### REQUIRED ACTION
The answer must be every line below that contains the string "question".

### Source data
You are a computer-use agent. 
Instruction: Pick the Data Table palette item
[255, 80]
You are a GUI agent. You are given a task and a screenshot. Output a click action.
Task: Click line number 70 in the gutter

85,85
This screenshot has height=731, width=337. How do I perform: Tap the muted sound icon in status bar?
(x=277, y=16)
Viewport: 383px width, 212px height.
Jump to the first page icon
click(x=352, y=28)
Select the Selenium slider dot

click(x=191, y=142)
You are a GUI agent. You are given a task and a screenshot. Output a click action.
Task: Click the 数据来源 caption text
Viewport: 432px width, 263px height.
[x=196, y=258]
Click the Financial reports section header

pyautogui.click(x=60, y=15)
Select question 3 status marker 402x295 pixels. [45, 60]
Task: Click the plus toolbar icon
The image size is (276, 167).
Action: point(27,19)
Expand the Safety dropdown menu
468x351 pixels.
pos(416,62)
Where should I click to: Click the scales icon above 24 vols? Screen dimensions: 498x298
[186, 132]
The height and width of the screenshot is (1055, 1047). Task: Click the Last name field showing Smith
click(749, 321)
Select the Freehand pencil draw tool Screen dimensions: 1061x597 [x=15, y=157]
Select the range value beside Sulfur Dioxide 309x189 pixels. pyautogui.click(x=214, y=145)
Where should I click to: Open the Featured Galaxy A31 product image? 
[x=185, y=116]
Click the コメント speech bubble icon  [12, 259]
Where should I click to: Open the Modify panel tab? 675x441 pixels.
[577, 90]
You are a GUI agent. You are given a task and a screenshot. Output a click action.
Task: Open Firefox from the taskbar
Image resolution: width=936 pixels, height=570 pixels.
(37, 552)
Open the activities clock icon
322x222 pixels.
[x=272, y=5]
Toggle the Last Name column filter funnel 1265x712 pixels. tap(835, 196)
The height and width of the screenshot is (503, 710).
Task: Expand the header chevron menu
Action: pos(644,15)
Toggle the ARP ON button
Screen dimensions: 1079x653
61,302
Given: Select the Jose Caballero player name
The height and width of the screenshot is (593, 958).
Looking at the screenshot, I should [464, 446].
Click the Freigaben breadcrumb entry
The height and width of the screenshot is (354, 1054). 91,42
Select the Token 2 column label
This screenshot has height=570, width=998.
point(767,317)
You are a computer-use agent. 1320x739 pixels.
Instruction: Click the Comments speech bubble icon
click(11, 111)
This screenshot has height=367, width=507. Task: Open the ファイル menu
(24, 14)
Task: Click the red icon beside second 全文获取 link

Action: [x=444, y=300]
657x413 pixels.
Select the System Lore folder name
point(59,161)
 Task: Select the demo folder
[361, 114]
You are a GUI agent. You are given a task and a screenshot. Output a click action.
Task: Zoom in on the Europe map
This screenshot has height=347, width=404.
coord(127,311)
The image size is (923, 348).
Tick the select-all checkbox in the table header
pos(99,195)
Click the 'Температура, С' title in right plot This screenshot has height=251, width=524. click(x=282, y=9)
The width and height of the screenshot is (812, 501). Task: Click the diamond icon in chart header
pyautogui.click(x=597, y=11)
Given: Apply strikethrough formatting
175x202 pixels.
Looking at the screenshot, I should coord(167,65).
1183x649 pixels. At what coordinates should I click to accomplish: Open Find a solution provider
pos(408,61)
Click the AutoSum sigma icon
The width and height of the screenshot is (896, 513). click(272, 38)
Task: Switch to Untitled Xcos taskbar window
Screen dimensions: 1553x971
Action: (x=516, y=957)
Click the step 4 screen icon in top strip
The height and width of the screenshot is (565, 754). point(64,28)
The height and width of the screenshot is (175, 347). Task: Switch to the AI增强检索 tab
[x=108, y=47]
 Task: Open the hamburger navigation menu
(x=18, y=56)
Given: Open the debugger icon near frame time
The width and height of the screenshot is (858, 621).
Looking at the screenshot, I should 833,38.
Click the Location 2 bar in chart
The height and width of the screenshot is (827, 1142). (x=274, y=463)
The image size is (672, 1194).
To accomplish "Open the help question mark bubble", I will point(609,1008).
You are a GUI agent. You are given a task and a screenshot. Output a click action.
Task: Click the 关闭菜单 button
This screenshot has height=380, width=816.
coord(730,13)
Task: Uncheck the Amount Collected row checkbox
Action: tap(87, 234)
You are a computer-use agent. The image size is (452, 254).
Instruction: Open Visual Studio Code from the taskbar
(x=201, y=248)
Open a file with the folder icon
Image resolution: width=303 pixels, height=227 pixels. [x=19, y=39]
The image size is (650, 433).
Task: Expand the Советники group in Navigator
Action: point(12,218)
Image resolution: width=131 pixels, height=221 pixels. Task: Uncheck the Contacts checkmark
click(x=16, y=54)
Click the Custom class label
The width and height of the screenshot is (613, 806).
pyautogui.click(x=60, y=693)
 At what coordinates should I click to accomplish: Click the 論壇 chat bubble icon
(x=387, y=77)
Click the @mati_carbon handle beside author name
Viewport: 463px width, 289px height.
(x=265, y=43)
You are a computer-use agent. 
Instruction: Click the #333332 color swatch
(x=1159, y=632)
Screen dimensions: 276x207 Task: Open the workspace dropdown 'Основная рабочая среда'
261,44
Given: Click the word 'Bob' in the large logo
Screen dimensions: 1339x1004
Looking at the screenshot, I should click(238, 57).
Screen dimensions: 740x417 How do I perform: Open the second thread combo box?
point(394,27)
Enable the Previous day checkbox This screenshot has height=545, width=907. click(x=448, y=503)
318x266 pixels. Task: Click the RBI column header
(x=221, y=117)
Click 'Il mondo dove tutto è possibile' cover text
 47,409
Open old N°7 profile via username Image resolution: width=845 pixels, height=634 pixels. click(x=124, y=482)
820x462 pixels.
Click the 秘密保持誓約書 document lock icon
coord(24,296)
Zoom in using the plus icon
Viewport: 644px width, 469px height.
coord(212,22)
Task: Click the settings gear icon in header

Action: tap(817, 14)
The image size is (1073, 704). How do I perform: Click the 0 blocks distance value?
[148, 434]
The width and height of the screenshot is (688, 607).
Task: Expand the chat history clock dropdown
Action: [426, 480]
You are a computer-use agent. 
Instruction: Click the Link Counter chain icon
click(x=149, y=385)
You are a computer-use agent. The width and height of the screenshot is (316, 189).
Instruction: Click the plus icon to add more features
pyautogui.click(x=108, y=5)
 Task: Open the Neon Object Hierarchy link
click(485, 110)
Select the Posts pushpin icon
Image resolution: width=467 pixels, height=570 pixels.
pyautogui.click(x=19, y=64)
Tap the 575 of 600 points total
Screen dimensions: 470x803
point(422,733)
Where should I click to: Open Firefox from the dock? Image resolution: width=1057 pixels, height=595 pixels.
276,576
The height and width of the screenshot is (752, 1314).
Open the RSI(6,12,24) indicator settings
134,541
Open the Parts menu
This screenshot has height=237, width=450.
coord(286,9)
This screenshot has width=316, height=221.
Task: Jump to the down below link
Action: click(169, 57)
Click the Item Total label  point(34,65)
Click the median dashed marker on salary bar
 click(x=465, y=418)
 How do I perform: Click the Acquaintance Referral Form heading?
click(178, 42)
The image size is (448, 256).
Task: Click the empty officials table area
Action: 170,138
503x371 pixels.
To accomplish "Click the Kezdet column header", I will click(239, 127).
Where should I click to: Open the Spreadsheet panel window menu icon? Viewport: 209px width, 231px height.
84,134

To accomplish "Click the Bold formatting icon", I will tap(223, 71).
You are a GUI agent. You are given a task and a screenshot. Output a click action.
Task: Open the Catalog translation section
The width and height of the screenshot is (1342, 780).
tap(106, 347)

### ANSWER TO THE EXERCISE
Select question 3 status marker 402x295 pixels. [45, 60]
To accomplish "Open the help question mark bubble", I will point(609,1008).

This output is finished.